Why the edges of asset allocation are becoming blurred

There has been a clear trend for limited partners to create specialised buckets for their private debt allocations. So what lies behind PensionDanmark’s reverse manoeuvre?

The trend is relatively recent, but seemingly accepted and reasonably well established: from its roots as part of alternative asset or fixed income allocations, private debt has grown sufficiently as an asset class in its own right to merit separate treatment. These days, the private debt bucket is a phenomenon that is no more unusual than the private equity or real estate buckets.

At first glance, therefore, the decision by PensionDanmark – one of Europe’s largest pension funds, with €31.5 billion of assets under management – to merge its private debt capabilities into its wider alternative assets team appeared puzzling. In the private debt world, separate LP allocations are seen almost as a badge of honour – a form of recognition from investors that private debt has reached an acceptable level of maturity. Why would a substantial player like PensionDanmark appear to buy into this, only to backtrack?

The answer, according to the organisation’s new head of alternatives, Kim Neilsen, lies in flexibility to target different parts of the capital structure in order to achieve the risk-adjusted return that the pension fund is seeking. He told PDI in a recent interview:

“Transactions and market dynamics change all the time, and it may be possible to achieve better risk-adjusted returns by investing in a structured debt or equity tranche than outright investing in either equity or senior debt.”

It is, in other words, about flexibility in achieving the end goal rather than attempting to be zealously faithful to what constitutes a private debt or private equity transaction – and, consequently, which bucket the capital should be drawn from.

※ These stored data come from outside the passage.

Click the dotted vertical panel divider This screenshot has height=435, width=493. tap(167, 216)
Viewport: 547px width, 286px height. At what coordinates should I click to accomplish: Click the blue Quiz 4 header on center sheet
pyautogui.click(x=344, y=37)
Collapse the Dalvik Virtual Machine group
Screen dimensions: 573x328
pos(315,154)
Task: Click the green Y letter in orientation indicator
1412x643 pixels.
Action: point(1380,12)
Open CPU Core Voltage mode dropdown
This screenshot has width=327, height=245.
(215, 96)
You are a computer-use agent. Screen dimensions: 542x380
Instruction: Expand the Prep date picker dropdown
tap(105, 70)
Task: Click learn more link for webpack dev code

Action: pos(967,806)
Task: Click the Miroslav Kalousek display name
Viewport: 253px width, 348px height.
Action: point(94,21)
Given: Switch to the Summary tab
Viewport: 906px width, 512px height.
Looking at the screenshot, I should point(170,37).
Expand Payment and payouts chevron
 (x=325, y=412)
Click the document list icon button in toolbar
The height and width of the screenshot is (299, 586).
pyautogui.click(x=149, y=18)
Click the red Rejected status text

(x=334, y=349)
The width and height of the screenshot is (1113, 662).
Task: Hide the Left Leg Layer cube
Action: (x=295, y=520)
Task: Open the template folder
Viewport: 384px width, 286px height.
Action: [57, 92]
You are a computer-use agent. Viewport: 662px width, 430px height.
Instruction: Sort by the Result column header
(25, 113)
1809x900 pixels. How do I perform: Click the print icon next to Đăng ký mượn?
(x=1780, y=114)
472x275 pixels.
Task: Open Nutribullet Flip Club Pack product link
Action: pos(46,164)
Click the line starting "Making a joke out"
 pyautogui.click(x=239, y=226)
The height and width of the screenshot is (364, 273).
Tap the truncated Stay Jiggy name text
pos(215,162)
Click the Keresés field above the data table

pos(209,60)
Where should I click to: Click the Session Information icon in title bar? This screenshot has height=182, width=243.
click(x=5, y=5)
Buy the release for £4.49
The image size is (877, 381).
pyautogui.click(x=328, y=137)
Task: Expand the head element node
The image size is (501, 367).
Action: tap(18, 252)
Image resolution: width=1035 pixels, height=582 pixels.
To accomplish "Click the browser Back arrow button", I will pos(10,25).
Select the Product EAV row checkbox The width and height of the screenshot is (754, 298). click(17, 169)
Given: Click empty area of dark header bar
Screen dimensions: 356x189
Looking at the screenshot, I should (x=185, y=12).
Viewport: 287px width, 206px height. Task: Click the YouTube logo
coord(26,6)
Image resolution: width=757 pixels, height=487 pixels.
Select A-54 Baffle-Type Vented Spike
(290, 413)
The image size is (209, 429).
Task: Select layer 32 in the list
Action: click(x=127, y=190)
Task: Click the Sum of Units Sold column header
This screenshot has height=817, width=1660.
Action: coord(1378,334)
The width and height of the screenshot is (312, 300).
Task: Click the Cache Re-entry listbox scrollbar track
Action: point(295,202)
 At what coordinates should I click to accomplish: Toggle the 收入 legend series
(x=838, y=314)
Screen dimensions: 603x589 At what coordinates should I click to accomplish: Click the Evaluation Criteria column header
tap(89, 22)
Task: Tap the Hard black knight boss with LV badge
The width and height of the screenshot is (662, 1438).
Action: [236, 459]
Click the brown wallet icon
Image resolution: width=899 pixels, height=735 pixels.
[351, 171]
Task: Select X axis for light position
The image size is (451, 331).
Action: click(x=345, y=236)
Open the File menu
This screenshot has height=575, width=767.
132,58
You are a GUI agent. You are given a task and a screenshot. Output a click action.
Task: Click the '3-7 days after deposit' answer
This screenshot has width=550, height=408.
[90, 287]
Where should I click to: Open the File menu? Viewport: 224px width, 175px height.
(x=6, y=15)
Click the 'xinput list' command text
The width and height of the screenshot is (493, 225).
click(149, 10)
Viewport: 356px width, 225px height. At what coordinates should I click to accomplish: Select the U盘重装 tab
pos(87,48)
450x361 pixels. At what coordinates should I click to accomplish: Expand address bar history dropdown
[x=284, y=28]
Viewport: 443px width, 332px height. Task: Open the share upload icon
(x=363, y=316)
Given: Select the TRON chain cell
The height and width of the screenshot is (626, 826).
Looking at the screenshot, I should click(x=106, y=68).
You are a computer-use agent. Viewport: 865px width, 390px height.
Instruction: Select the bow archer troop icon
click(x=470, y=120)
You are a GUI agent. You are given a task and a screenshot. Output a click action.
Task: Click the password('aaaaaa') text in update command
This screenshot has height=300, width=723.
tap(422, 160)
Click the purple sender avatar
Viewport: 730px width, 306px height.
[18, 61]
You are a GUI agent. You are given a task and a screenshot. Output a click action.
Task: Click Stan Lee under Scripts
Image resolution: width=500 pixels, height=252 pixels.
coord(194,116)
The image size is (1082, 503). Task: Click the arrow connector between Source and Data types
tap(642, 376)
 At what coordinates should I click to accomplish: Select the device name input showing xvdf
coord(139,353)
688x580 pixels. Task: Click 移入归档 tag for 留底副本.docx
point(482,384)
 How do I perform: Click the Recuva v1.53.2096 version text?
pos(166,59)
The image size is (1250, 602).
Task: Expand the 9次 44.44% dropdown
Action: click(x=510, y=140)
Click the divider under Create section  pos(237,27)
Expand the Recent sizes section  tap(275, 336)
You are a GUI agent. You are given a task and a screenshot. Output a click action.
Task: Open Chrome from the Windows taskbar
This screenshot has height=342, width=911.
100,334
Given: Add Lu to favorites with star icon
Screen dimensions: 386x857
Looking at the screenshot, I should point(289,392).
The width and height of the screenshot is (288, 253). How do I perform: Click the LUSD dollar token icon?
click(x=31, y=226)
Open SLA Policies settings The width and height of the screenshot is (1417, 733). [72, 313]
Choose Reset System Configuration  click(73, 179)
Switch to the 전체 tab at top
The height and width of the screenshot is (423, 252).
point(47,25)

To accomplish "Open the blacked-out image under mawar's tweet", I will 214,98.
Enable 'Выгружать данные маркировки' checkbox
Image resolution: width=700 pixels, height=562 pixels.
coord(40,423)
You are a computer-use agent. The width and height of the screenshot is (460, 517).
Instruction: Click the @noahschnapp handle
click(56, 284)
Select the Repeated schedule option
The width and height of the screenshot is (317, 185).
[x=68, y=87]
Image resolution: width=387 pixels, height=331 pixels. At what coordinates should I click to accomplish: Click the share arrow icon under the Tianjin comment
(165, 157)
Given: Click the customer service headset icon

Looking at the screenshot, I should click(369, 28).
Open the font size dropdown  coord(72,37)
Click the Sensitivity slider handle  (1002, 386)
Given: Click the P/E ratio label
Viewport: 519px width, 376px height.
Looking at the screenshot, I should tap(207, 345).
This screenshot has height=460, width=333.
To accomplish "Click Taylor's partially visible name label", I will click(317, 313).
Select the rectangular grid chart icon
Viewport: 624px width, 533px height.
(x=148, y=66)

The broader context is the need for pensions to retain a sharp focus on risk-return profiles, and how they may need to shift as members age and have traditionally shifted towards lower-risk and lower-yielding investments as they get nearer to retirement.

Pensions have long experience of how to achieve this transition successfully, but the market volatility of recent times – combined with historically low interest rates – have created challenging conditions for investing in which useful precedents are few and far between. With the pieces of the puzzle thrown in the air, PensionDanmark will not be the only pension examining whether its current structure is the optimal one to meets its targets.

Nielsen believes that PensionDanmark’s new set-up will allow it to more precisely target different parts of the capital structure and boost its ability to come up with the right investment mix. Other institutional investors will no doubt be closely examining what it has done, and how it fares in the future. Don’t expect there to be a widespread rejection of the separate bucket approach; but neither should it be assumed that it’s the only way to go.